* Listing *
╔══
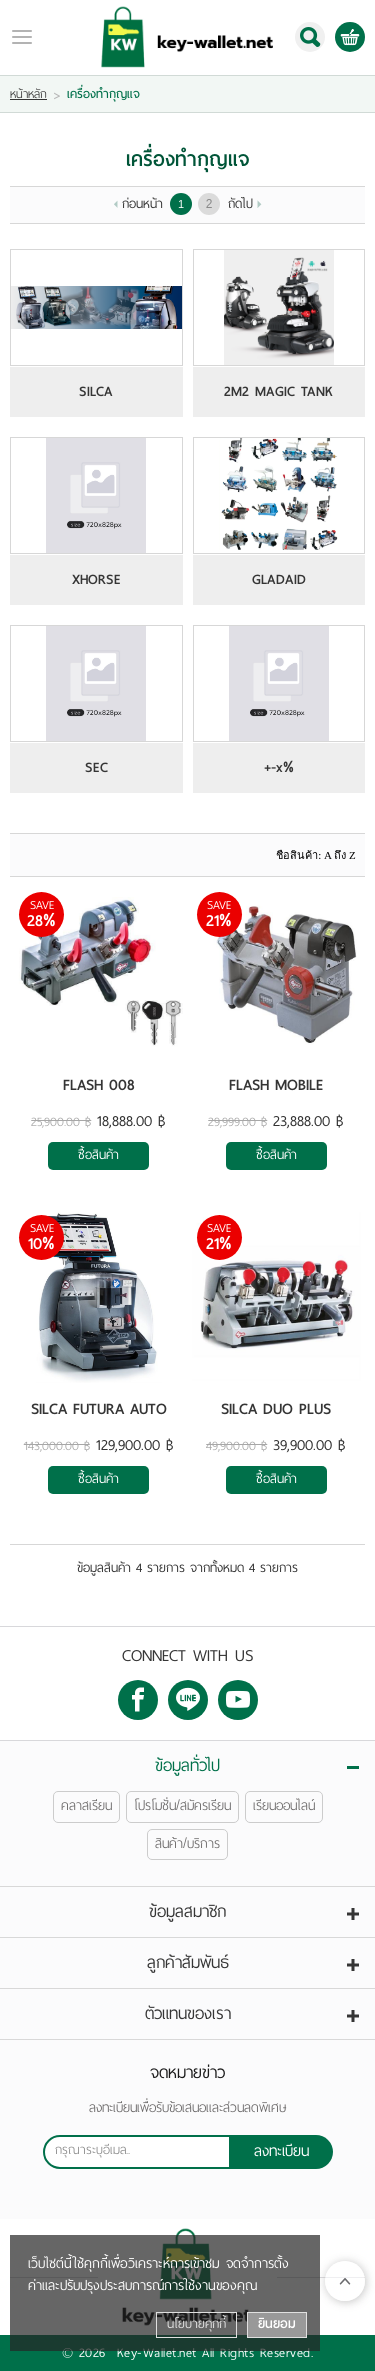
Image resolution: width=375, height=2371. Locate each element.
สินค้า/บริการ (187, 1843)
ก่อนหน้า (142, 204)
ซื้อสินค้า (98, 1155)
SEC (96, 768)
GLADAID (279, 580)
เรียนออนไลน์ (284, 1805)
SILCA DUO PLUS (276, 1409)
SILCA (96, 392)
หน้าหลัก (28, 94)
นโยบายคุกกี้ (196, 2324)
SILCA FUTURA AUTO (99, 1409)
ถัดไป (240, 204)
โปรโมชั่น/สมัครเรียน (182, 1805)
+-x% (279, 768)
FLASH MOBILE (276, 1085)
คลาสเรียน (86, 1805)
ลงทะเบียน (281, 2151)
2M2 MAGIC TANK (278, 392)
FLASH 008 (99, 1085)
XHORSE (96, 580)
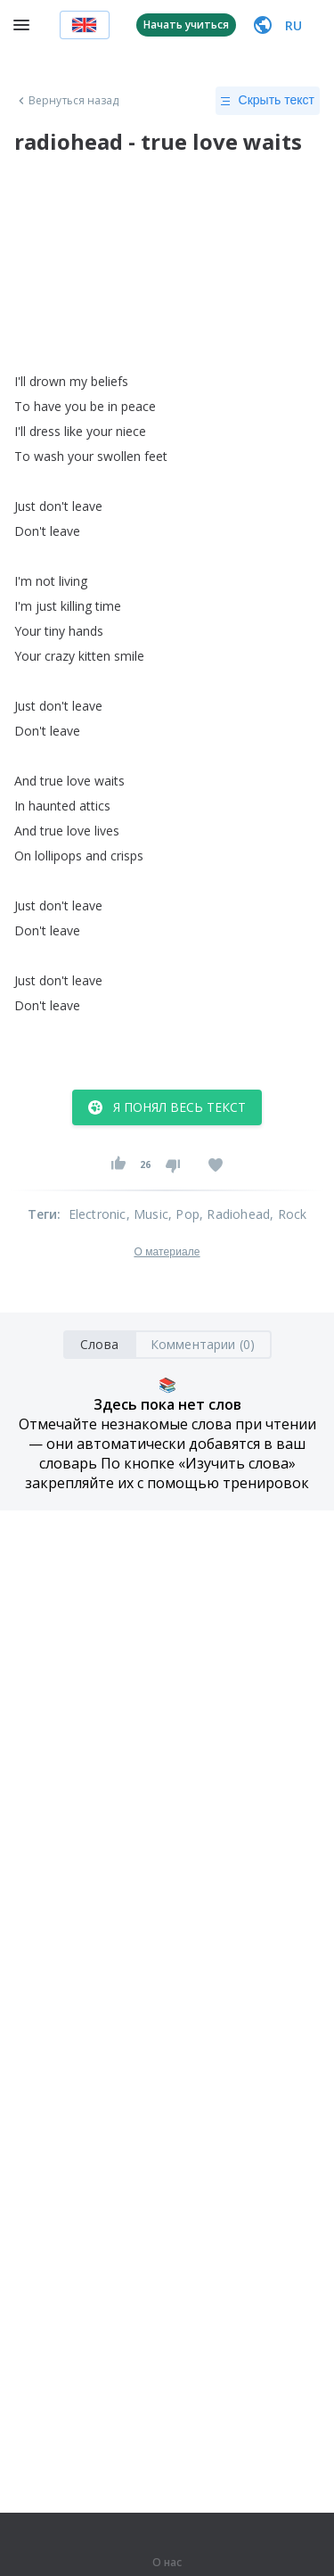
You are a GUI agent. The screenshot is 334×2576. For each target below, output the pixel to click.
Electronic (97, 1214)
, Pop (184, 1214)
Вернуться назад (66, 100)
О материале (167, 1252)
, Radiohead (235, 1214)
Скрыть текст (267, 101)
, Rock (288, 1214)
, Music (147, 1214)
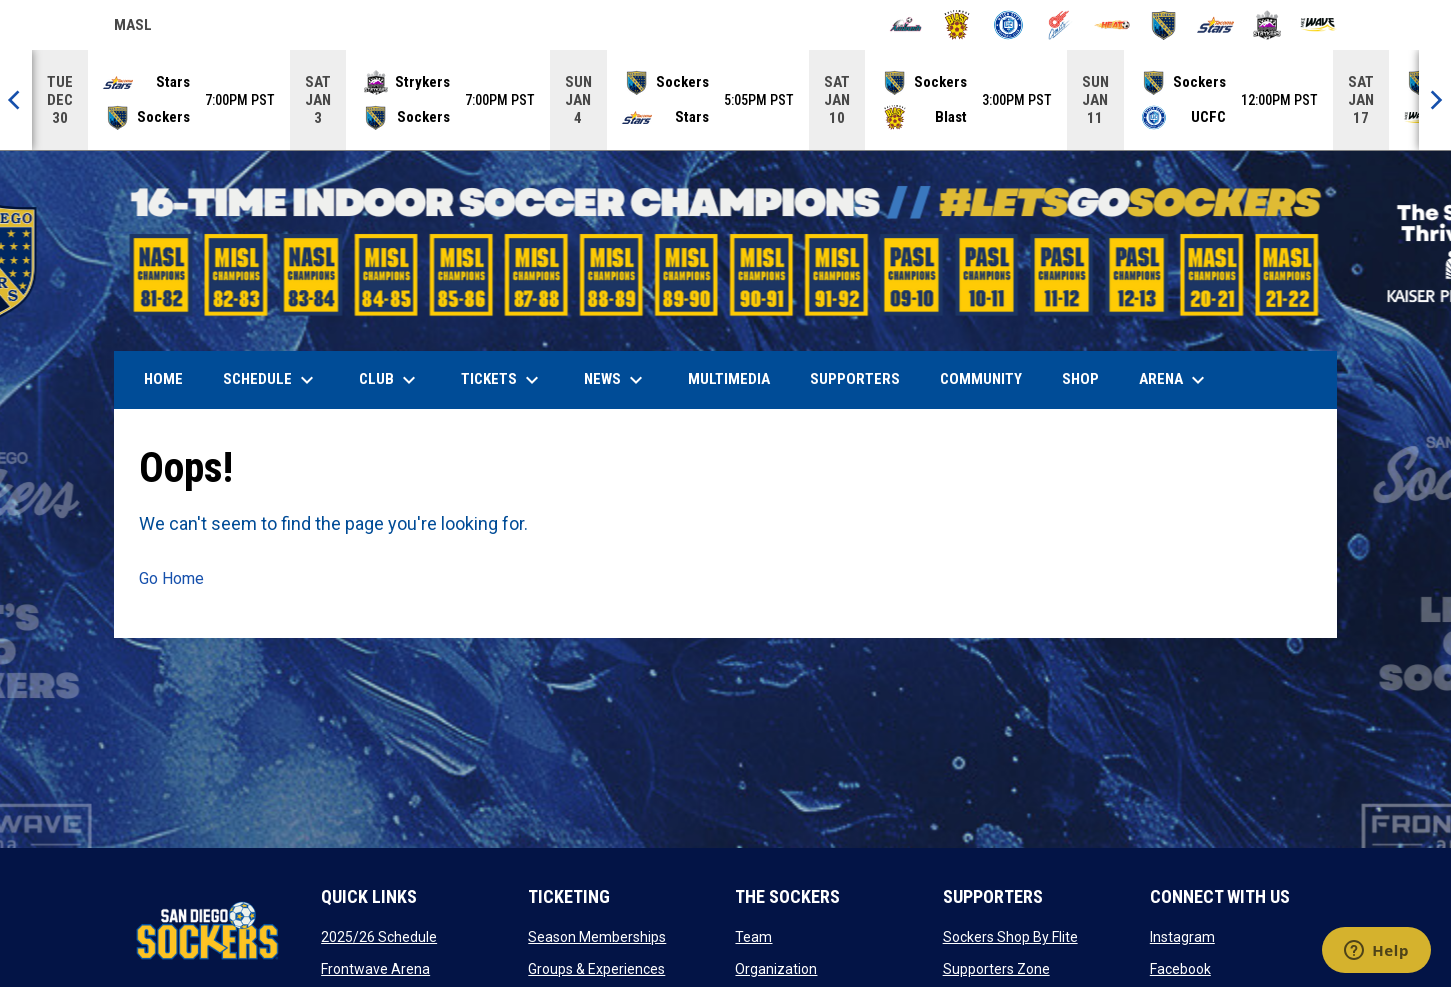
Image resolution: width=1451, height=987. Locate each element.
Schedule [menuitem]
╚══
* What is expected *
Switch "Locate" to "Find" everywhere it occurs in the entries above and reproduce all their lines otherwise unchanged, omitting the picture lines.

* Reply to the task *
Image resolution: width=375, height=2371. Find each element.
สินค้า/บริการ (187, 1843)
ก่อนหน้า (142, 204)
ซื้อสินค้า (98, 1155)
SEC (96, 768)
GLADAID (279, 580)
เรียนออนไลน์ (284, 1805)
SILCA DUO PLUS (276, 1409)
SILCA (96, 392)
หน้าหลัก (28, 94)
นโยบายคุกกี้ (196, 2324)
SILCA FUTURA AUTO (99, 1409)
ถัดไป (240, 204)
โปรโมชั่น/สมัครเรียน (182, 1805)
+-x% (279, 768)
FLASH MOBILE (276, 1085)
คลาสเรียน (86, 1805)
ลงทะเบียน (281, 2151)
2M2 MAGIC TANK (278, 392)
FLASH 008 (99, 1085)
XHORSE (96, 580)
You are a GUI agent. The screenshot is 334×2576. For each target below, output the pixel to click.
Electronic (97, 1214)
, Pop (184, 1214)
Вернуться назад (66, 100)
О материале (167, 1252)
, Radiohead (235, 1214)
Скрыть текст (267, 101)
, Rock (288, 1214)
, Music (147, 1214)
Image resolution: width=1451, height=987. Find each element.
Schedule [menuitem]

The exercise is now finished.